À la suite de Voltaire, qui au XVIIIe siècle, avait affirmé : « Si Dieu n'existait pas, il faudrait l'inventer. » Bakounine retourne la citation et affirme pour sa part : « Si Dieu existait, il faudrait s'en débarrasser ».

Si la charge qu'il mène contre l'Église catholique romaine est centrale dans l'ouvrage, aucune religion n'échappe à sa critique et l'État est considéré comme l'agent, le collaborateur assidu, la main du religieux. En un mot, le concept de laïcité reste un vœux pieux. Bakounine préconise donc une rupture radicale de la société avec ces deux entités. Il faut renverser l'État pour que le peuple redevienne maître son existence et qu'il cesse, une fois pour toute, d'être le troupeau que les aristocraties de tout bord se plaisent à tondre depuis que le monde porte l'humanité. Un projet qui le conduit donc au-delà de la laïcité.

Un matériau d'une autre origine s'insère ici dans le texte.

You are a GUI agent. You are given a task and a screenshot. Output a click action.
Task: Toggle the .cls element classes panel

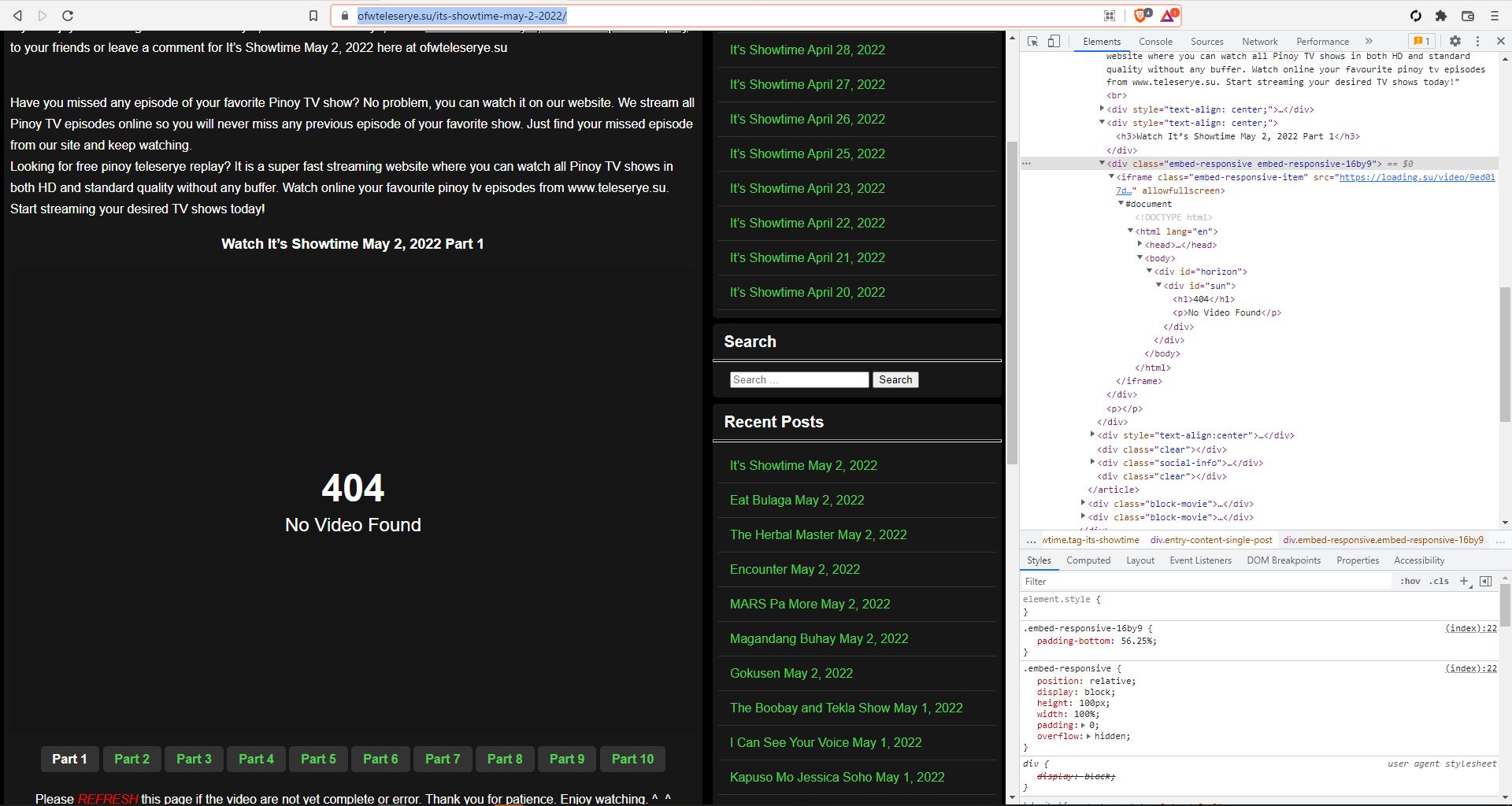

Cet ouvrage polémique s'appuie avant tout sur une critique des idéalismes qui selon lui mènent nécessairement à un matérialisme brutal, il prône au contraire un matérialisme qui doit aboutir à un idéalisme raisonné. Il fait reposer ses arguments sur une analyse précise des faits historiques et notamment de la politique française de la révolution jusqu'aux années 1830. Et sur l'évolution qui permit le passage de l'Ancien au Nouveau Testament, d'un Dieu national à la naissance d'un Dieu universel, condamnant au passage des personnages tels que Rousseau ou Robespierre.

Sa volonté d'aboutir à une sortie de l'État, conçu comme moyen d'organisation social, fait de lui l'un des pères fondateurs de l'anarchisme.